I’m not prone to critiquing Time magazine’s annual Person of the Year selection.
The choices don’t usually get me too worked up — either positively or negatively. This year’s choice is a bit different.
Time chose to honor the Ebola fighters, the medical professionals who went to West Africa to battle the killer disease.
Of all the choices Time could have made, the editors could have chosen someone with more, um, immediate and palpable impact.
As my pal Tom Taschinger wrote in the Beaumont Enterprise, “Granted, these men and women are doing noble deeds. But Ebola has faded from the epidemic that will end Life As We Know It to an overhyped cable-TV story.”
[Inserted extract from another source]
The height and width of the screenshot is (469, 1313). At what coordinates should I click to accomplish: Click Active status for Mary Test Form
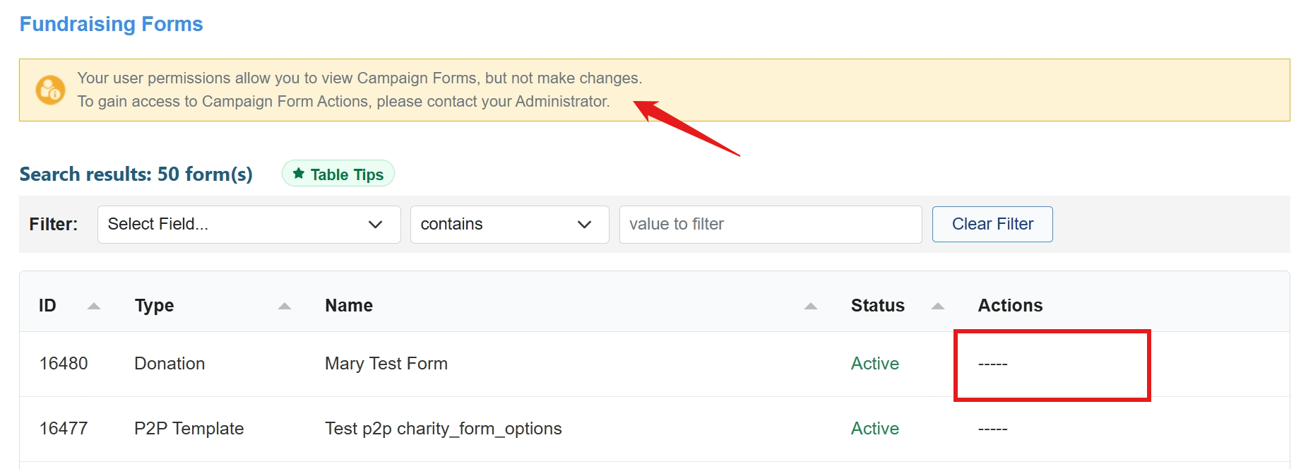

Indeed, this story was overplayed from the beginning, particularly the “outbreak” in the United States that never occurred.
Here’s one of the posts I published on my blog about the coverage:
https://highplainsblogger.com/2014/10/16/shep-gets-it-exactly-right-on-ebola/
One man flew to Dallas from Liberia; he was carrying the virus with him. He got sick, checked into a first-rate hospital in the Dallas area, but then died. Another man died in Nebraska. A nurse got infected in Dallas, went to Atlanta, and was declared Ebola free.
That’s it.
The disease has receded from the headlines and from CNN, MSNBC and Fox news coverage.
As Taschinger noted in his excellent column, occasionally Time picks a notorious figure as its Person of the Year — such as Ayatollah Khomeini or Timothy McVeigh. It has leaned more in recent years to feel-good selections. I agree that they’re important, too. But let’s get real here. Is Ebola really a worldwide threat?
http://www.beaumontenterprise.com/opinions/columns/article/THOMAS-TASCHINGER-The-Person-of-the-Year-is-a-5969800.php
The magazine can do better next year.